臨床試験支援

 早期臨床試験部(http://www.kuhp.kyoto-u.ac.jp/~rinsho)は、開発企画部その他のプロジェクトチームで準備された方法と材料を用いて実際の臨床研究を支援し、同時に被験者の権利擁護とケアを任務とする組織である。具体的には、臨床研究の実施に際し安全性・妥当性に十分に留意して被験者を選定し、適切でわかりやすい説明を行いインフォームド・コンセントの取得、安全性情報の管理・有害事象への対応、臨床研究計画立案のための患者予備調査、臨床研究実施計画書を作成するプロトコル作成ワーキンググループへの参加、各職種・部局間や医療従事者と被験者/家族との間の連絡調整など多岐にわたる調整業務を行なうとともに、臨床試験終了後の被験者についても心身のケアに努めている。

 当部には横出正之部長の下に平成25年4月現在、医師9名(教授1 准教授1 特定講師2 助教2 特定助教3)、臨床研究コーディネーター(CRC)4名(薬剤師2名、看護師1名、臨床検査技師1名)、臨床心理士1名が所属している。また、京都大学大学院医学研究科 内科系専攻 臨床創成医学分野として学生を募集し、新たな探索医療システム構築の研究を志す若者にも門戸を広げている。

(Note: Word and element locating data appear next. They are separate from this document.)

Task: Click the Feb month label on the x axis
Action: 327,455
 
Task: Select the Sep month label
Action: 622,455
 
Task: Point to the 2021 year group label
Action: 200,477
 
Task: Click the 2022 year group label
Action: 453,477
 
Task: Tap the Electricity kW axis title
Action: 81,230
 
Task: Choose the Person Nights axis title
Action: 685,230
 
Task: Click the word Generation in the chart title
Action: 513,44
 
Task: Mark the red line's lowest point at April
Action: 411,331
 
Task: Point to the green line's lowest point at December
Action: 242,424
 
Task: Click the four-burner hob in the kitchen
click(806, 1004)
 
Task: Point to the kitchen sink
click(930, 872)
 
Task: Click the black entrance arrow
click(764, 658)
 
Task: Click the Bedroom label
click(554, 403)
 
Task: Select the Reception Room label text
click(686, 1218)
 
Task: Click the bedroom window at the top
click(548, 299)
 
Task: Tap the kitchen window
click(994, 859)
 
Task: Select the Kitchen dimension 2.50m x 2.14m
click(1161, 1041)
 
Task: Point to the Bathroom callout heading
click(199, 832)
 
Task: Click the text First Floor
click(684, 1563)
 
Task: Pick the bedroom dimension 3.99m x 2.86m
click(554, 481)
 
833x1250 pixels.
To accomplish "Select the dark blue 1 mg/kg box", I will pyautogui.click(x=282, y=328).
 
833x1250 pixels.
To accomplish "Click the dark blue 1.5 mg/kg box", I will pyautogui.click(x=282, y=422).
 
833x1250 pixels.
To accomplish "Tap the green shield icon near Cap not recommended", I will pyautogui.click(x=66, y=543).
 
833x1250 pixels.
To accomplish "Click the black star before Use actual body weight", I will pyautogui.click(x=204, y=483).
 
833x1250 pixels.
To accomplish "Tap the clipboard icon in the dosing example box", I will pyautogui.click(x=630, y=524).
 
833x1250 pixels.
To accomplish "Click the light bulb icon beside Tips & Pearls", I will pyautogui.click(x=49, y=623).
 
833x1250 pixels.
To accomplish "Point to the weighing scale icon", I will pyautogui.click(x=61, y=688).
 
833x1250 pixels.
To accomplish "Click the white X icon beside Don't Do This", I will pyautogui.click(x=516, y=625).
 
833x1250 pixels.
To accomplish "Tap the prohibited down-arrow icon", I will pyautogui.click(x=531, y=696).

 医師・研究者が主導する臨床研究の支援にあたっては、医療技術を開発する部門(開発企画部など)と、実際に臨床研究を支援・調整する部門(早期臨床試験部)、臨床試験の質の管理を担当する部門(データサイエンス部)が、それぞれの専門性を発揮しながら、関わりあう必要がある。早期臨床試験部は関連診療科や事務等を含めた医学部附属病院全体との協力の窓口となり、プロジェクトに応じた支援診療科(部)と医療チームを編成して臨床研究を遂行している。

 新規医療技術の開発には、薬事法・同施行規則・厚生労働省令などによる法規制のもとに、製薬・機器メーカーが医薬品・医療機器の製造承認を得るために整備してきた「治験」に準じた臨床試験システムの構築が必須である。そのために、本年度も臨床創成医学セミナーを開講し、スタッフの教育、及び教室スタッフが学内外の研究活動を通じて得た知識・情報などを伝達し、討議を重ねている。

 また、先端医療の開発に必要な倫理基盤の整備のため、平成19年度から日本学術振興会科学研究費補助金を獲得し、被験者の利益と権利を護るための研究を進めている。この研究成果をもとに、(旧)高度医療評価制度の創設や「臨床研究に関する倫理指針」の改正に際し政策提言を行い、平成21年4月に施行された改正指針にはその一部が反映された。

 このように早期臨床試験部は科学的・倫理的な研究開発から臨床研究実施までの一貫した態勢には欠かすことのできないノウハウと統括機能を持つ部門であり、これに相当する組織無しでの探索的医療はあり得ないとも言える。なお、今年度もソウル国立大学と共同して院内各部門の医師・歯科医師の協力を得て、研究者の臨床研究への意識や取り組みについての、国際比較研究を継続している。